Par. 3. Section 1.897-7 is added to read as follows:

§1.897-7 Treatment of certain partnership interests, trusts and estates under section 897(g).

(a) through (b) [Reserved]. For further guidance, see § 1.897-7T(a) through (b).

(c) Coordination with section 864(c)(8). Except as provided in §1.864(c)(8)-1, the amount of any money, and the fair market value of any property, received by a nonresident alien individual or foreign corporation in exchange for all or part of its interest in a partnership, trust, or estate shall, to the extent attributable to United States real property interests, be considered as an amount received from the sale or exchange in the United States of such property.

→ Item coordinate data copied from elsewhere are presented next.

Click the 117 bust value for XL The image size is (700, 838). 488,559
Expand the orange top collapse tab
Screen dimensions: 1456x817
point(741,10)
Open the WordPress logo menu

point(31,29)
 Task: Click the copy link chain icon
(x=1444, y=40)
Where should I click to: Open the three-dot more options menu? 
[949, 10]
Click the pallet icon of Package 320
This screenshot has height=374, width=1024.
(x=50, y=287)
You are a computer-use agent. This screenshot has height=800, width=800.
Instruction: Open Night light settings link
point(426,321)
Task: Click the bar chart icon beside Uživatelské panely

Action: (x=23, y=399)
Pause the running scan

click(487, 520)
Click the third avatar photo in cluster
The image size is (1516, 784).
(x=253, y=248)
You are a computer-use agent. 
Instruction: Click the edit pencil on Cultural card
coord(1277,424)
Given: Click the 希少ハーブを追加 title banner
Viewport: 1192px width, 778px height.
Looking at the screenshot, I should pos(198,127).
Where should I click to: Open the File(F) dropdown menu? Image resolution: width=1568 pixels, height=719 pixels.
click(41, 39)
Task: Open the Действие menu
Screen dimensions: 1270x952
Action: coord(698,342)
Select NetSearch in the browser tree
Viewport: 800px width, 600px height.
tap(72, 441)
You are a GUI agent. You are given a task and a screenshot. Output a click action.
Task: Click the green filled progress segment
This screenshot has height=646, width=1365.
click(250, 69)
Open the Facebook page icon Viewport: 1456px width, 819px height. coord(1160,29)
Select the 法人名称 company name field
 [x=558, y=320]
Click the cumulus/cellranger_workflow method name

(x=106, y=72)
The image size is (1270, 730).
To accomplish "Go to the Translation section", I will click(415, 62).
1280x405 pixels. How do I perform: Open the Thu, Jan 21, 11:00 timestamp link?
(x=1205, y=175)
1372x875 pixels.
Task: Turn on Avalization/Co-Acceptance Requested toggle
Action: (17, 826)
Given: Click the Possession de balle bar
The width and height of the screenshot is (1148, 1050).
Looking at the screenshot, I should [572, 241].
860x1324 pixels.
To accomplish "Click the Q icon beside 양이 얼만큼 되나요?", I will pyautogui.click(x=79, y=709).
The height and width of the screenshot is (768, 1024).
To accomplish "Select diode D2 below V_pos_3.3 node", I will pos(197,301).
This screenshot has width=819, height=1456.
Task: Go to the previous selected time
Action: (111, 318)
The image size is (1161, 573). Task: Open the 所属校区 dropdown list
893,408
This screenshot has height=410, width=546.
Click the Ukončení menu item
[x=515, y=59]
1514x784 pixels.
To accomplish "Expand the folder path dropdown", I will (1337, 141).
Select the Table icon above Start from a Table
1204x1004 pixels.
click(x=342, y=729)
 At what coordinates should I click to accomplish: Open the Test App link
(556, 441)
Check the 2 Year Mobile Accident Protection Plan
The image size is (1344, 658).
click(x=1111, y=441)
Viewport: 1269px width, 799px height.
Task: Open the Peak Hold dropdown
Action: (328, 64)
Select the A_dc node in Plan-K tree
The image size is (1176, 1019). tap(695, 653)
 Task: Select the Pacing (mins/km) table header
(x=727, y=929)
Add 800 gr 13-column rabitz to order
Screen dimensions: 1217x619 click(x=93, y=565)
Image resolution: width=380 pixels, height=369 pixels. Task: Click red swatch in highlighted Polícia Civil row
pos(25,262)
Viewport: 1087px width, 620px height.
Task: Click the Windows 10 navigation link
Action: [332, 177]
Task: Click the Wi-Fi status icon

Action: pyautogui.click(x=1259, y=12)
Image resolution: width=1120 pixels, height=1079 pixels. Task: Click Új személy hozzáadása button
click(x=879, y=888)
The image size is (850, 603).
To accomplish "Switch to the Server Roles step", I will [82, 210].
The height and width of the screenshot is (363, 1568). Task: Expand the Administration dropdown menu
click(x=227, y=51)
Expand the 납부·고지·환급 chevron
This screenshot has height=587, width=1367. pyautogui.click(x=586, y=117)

See also §1.864(c)(8)-1(h) for an anti-stuffing rule that may apply to transactions subject to section 897. This paragraph applies to transfers occurring on or after November 27, 2017.

Par. 4. Section 1.897-7T is revised by adding paragraph (c) to read as follows:

* * * * *

(c) Coordination with section 864(c)(8). [Reserved]. For further guidance, see §1.897-7(c).

Deputy Commissioner for Services and Enforcement.